On November 17, 1989 in the Superior Court for Santa Clara County, a jury found Ortiz-Sandoval guilty of first degree murder in the shooting death of Enrique Tello. The trial court sentenced him to 25 years to life in prison.

Ortiz-Sandoval confessed to shooting and killing Tello. Tello lived in San Jose with Raul Chapina Gomez, Annie Fulson and Felipe Chapina Gomez. Ortiz-Sandoval had previously resided at the house but moved out two or three months prior to the shooting. One month before the shooting, Tello and Ortiz-Sandoval had an argument over the telephone bill. On October 8, 1988 at 11 p.m., the argument escalated into a fistfight. Ortiz-Sandoval left the house, then returned, breaking the window on the front door with his hand in order to gain entry. He and the others searched for his car keys, and he again left the house. Raul Chapina and Tello were talking with their backs to the front door when a shot fired from outside the house struck Tello in the back, killing him.

Relying on information given them by the other roommates, police located Ortiz-Sandoval's truck at 12:40 a.m. near a house on Sanders Street in San Jose. They learned from the occupants of the house that Ortiz-Sandoval lived in the attached garage, which had been converted to an apartment. At 3:30 a.m., discovering the key in the door, police entered the apartment without a warrant and found Ortiz-Sandoval and his brother asleep. They arrested Ortiz-Sandoval and performed a protective sweep of the apartment, finding a shotgun in an opening in the ceiling near his bed. Ortiz-Sandoval later signed a consent to search form.

Before trial, Ortiz-Sandoval moved to suppress the shotgun found in the attic space, as well as his subsequent confession and other pieces of evidence. Defense counsel based her motion on the failure of the police to knock and announce and on the impropriety of the protective sweep. The trial court denied the motion, finding that Ortiz-Sandoval's known possession of a shotgun and the shooting of Tello through a door provided a basis for the police to enter silently without knocking or announcing. Relying on the testimony of Officer McLaren that he had been informed that two or three persons might be in the garage apartment, the court found the protective sweep justified. Defense counsel asked McLaren the name of the officer who told him there could be three people inside but failed to object to his testimony or to pursue the matter further.

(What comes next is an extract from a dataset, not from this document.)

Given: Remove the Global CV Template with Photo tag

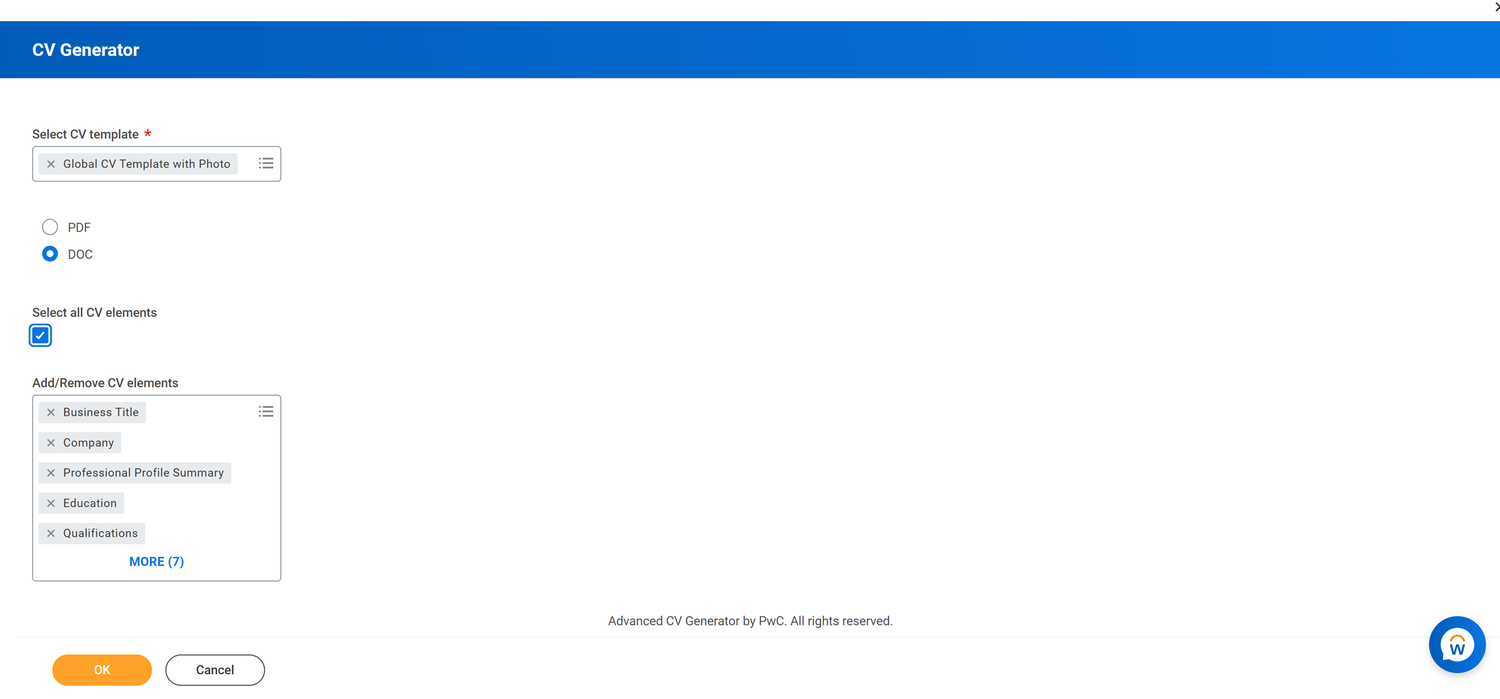Looking at the screenshot, I should (50, 163).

At trial, the court admitted evidence that Ortiz-Sandoval had called Annie Fulson's sister and threatened to kill Raul Chapina and Annie Fulson when he got out of jail. A California appellate court upheld the conviction and denied habeas relief. The California Supreme Court denied review.

On September 9, 1992, Ortiz-Sandoval filed a petition for writ of habeas corpus in U.S. District Court. The court issued an order to show cause, finding that Ortiz-Sandoval had stated cognizable claims of ineffective assistance of counsel and due process violations. The court dismissed the claims that were based solely on violations of California law. After receiving a response from the State, the district court entered an order denying the petition. Ortiz-Sandoval appeals. We have jurisdiction pursuant 28 U.S.C. §§ 1291 and 2253.

II

In his petition, Ortiz-Sandoval named California Director of Corrections James Gomez as respondent. At our request, the parties submitted supplemental briefs on the question whether the district court lacked jurisdiction because Ortiz-Sandoval named Gomez rather than the warden of the prison where Ortiz-Sandoval is incarcerated. We review this question of personal jurisdiction de novo. Reebok Int'l Ltd. v. McLaughlin, 49 F.3d 1387, 1390 (9th Cir.), cert. denied, --- U.S. ----, 116 S.Ct. 276, 133 L.Ed.2d 197 (1995).

"[A] person in custody pursuant to the judgment of a State court," Ortiz-Sandoval filed his petition under 28 U.S.C. § 2254. Consistent with 28 U.S.C. § 2242, the rules governing relief under section 2254 require Ortiz-Sandoval to name the "state officer having custody" of him as the respondent. Rule 2(a), 28 foll. U.S.C. § 2254. Typically, this person is "the warden of the facility in which the petitioner is incarcerated." Stanley v. California Supreme Court, 21 F.3d 359, 360 (9th Cir.1994) (per curiam) (citing Brittingham v. United States, 982 F.2d 378, 379 (9th Cir.1992) (per curiam)). Failure to name the correct respondent destroys personal jurisdiction. Id.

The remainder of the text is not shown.